#### Task list:
A - Please translate this sentence from the Neuse career passage into Spanish: "On February 12, 2021, the Athletics traded Neuse and Gus Varland to the Los Angeles Dodgers in exchange for Adam Kolarek and Cody Thomas."
B - Answer these questions from the Neuse career passage:
(i) For which team did Neuse play in 2018?
(ii) Against which team did he make his major league debut?
(iii) Off which pitcher did he hit his first big league home run?
C - Carry the Neuse career passage forward from its final sentence.

In 2018, Neuse played for the Nashville Sounds where he slashed .263/.304/.357 with five home runs and 55 RBIs in 135 games. He opened the 2019 season with the Las Vegas Aviators, hitting .317/.389/.550/.939 with 27 home runs and 102 RBI.

On August 29, 2019, the Athletics selected Neuse's contract and promoted him to the major leagues. He made his major league debut on August 30 versus the New York Yankees, going 0-for-3 with a walk. Two days later Neuse notched his first hit, a two-run double down the right field line off of Ryan Dull of the Yankees. he appeared in 25 games for the Athletics, hitting .250. He did not play in 2020 as a result of the cancellation of the minor league season because of the COVID-19 pandemic, but he spent the season working out at the Athletics alternate training site as part of their 60-man player pool.

===Los Angeles Dodgers===
On February 12, 2021, the Athletics traded Neuse and Gus Varland to the Los Angeles Dodgers in exchange for Adam Kolarek and Cody Thomas. On April 22, 2021, Neuse hit his first big league home run off of Emilio Pagán of the San Diego Padres. He played in 33 games for Los Angeles, hitting .182 with three home runs and 4 RBI. He spent most of the season with the Triple-A Oklahoma City Dodgers, where he hit .293 with 13 home runs and 56 RBI in 78 games. He was designated for assignment by the Dodgers on December 1, 2021.

#### Supplied material:
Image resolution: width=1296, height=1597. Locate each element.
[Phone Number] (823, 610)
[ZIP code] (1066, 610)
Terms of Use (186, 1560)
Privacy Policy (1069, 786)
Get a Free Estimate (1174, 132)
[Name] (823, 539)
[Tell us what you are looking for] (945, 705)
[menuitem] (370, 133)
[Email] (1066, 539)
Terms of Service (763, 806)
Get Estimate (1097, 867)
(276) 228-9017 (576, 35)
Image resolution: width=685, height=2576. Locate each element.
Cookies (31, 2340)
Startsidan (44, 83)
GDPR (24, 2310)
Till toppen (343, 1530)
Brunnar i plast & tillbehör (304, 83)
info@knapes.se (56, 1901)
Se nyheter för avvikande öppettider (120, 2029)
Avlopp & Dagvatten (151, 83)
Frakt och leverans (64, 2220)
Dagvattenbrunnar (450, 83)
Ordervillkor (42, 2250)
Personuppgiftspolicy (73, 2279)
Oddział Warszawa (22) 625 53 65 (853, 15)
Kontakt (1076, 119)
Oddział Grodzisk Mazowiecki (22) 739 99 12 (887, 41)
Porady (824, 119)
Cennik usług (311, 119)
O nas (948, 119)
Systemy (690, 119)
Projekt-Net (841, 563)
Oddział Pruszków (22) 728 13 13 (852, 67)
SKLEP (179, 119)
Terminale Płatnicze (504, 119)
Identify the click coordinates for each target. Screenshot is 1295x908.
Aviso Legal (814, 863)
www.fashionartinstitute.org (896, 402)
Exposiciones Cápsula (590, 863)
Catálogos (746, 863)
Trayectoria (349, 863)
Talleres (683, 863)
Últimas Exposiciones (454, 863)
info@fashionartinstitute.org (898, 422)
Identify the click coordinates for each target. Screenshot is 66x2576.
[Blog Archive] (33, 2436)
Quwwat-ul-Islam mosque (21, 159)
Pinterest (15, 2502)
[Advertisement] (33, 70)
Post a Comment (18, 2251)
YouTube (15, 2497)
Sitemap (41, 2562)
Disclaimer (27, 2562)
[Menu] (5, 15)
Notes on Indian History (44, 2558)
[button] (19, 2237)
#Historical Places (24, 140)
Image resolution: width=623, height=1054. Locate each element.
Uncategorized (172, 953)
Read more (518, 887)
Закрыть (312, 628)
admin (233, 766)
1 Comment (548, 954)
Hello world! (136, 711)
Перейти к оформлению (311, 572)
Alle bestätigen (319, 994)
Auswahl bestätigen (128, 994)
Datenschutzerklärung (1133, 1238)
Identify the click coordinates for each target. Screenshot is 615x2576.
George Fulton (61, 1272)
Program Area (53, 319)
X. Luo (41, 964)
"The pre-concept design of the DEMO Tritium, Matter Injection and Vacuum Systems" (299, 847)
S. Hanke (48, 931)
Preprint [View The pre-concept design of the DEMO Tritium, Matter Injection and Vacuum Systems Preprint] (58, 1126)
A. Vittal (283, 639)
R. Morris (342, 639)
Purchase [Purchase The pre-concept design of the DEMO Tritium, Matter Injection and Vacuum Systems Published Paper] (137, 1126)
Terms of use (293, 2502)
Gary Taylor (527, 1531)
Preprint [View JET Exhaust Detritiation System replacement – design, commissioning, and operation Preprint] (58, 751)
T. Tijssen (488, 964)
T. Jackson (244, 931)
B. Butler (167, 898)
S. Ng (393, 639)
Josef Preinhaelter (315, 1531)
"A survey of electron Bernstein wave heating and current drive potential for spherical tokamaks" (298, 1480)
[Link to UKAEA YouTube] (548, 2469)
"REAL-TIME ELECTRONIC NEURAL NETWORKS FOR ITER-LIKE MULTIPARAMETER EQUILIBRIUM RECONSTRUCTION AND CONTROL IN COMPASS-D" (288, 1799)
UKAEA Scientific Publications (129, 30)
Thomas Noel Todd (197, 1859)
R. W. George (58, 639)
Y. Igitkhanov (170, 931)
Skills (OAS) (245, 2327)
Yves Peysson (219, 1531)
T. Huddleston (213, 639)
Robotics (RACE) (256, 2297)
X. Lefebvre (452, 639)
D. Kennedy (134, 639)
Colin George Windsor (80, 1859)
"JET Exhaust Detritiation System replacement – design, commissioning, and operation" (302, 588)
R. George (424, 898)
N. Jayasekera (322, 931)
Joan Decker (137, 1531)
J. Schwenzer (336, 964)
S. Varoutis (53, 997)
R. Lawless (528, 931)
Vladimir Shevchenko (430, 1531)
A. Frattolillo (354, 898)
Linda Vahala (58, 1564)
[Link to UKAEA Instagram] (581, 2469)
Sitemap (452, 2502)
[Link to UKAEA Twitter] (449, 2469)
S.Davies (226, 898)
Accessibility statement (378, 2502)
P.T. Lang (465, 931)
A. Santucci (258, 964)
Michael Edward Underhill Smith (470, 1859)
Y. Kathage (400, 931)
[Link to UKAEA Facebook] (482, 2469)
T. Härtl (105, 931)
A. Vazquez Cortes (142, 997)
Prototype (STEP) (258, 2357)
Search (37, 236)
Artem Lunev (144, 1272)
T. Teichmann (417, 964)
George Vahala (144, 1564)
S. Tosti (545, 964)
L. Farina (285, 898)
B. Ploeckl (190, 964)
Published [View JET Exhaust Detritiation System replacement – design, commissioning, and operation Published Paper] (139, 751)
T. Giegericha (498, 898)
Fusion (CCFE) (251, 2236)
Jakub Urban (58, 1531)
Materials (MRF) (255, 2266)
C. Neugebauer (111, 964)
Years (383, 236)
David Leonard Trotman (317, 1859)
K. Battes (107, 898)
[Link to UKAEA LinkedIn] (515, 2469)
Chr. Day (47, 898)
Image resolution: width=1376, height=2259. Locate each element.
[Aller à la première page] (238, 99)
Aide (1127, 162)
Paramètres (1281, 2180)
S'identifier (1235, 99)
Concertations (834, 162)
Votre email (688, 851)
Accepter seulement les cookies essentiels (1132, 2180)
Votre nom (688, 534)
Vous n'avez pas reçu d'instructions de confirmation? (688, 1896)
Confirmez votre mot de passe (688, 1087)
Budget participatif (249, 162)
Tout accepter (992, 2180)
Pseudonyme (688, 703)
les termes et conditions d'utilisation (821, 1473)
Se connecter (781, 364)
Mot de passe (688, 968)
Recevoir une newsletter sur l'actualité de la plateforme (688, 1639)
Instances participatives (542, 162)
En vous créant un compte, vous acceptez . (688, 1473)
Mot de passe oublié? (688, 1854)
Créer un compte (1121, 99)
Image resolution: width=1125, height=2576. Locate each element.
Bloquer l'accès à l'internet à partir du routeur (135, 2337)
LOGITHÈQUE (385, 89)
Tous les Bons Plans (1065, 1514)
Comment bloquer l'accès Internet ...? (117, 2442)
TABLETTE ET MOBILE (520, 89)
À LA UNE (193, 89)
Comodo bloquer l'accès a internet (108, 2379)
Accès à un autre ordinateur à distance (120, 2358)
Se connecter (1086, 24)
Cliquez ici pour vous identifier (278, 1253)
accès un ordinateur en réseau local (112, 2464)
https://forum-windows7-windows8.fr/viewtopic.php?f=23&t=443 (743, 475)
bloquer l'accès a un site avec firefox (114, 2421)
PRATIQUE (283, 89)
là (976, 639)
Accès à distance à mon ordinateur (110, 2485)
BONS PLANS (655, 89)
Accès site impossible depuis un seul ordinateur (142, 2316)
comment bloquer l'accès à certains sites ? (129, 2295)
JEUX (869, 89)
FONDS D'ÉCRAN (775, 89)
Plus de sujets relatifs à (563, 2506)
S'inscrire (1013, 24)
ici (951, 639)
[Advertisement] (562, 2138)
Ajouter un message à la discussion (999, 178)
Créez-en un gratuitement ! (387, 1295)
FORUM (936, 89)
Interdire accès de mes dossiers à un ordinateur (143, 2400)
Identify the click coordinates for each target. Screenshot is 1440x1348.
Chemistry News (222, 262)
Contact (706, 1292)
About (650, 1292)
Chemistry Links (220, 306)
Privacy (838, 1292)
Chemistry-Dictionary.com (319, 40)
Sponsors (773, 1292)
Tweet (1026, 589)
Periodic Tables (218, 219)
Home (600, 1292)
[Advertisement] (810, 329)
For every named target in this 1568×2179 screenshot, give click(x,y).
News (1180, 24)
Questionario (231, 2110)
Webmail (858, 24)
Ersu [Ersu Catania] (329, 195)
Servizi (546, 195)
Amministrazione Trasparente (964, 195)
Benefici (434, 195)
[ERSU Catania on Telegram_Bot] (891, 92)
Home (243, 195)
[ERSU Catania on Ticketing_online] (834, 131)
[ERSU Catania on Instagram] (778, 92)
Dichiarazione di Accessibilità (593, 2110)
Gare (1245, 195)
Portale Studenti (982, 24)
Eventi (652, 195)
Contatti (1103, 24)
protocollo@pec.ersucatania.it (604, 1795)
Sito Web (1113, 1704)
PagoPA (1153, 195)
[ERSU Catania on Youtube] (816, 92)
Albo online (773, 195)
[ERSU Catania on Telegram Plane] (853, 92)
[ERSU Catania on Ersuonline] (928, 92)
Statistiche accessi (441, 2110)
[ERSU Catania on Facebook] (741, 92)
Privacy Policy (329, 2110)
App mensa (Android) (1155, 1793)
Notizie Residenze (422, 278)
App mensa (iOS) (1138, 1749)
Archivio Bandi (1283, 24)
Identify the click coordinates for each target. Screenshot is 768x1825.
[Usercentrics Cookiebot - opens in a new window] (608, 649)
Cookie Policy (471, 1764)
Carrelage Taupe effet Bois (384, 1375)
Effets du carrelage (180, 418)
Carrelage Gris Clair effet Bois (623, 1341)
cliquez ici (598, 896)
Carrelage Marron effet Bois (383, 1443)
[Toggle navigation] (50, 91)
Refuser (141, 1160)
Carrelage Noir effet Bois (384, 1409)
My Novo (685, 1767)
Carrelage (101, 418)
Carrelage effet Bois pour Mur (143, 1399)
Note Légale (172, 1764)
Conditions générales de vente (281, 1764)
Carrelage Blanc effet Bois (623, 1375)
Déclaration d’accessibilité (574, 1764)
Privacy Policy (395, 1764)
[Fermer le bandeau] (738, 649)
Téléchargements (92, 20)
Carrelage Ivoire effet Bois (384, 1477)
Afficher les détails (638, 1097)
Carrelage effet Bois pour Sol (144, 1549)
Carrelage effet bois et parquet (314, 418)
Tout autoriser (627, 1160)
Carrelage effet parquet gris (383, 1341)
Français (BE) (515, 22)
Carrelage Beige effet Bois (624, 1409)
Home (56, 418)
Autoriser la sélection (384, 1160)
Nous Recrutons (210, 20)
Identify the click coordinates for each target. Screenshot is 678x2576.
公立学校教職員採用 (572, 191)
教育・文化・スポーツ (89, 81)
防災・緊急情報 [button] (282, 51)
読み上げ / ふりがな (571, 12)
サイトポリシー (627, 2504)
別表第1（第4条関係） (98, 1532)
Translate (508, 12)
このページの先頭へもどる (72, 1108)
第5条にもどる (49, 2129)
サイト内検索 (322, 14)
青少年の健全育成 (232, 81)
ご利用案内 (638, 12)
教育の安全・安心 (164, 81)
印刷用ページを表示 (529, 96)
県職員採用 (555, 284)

#### Expected outputs:
A - El 12 de febrero de 2021, los Athletics traspasaron a Neuse y a Gus Varland a los Dodgers de Los Ángeles a cambio de Adam Kolarek y Cody Thomas.

B -
(i) The Nashville Sounds
(ii) The New York Yankees
(iii) Emilio Pagán of the San Diego Padres

C -
===Oakland Athletics (second stint)===
Neuse was claimed off waivers by the Oakland Athletics on March 16, 2022. On April 11, Neuse hit his first career grand slam off of Tampa Bay Rays outfielder Brett Phillips as part of a 3-for-5 day. On September 24, Neuse was designated for assignment. He cleared waivers and was sent outright to the Triple–A Las Vegas Aviators on September 25. Neuse elected free agency following the season on November 10.

===Hanshin Tigers===
On November 19, 2022, Neuse signed with the Hanshin Tigers of Nippon Professional Baseball. In Game 7 of the 2023 Japan Series Neuse hit a three–run home run to help the Tigers win their first Japan Series title since 1985.

On November 15, 2023, Neuse re–signed with the Tigers on a one–year, $1.3 million contract for the 2024 season. In 49 games for Hanshin in 2024, he slashed .231/.302/.291 with one home run, eight RBI, and one stolen base. On October 24, 2024, the Tigers announced they would not retain Neuse, making him a free agent.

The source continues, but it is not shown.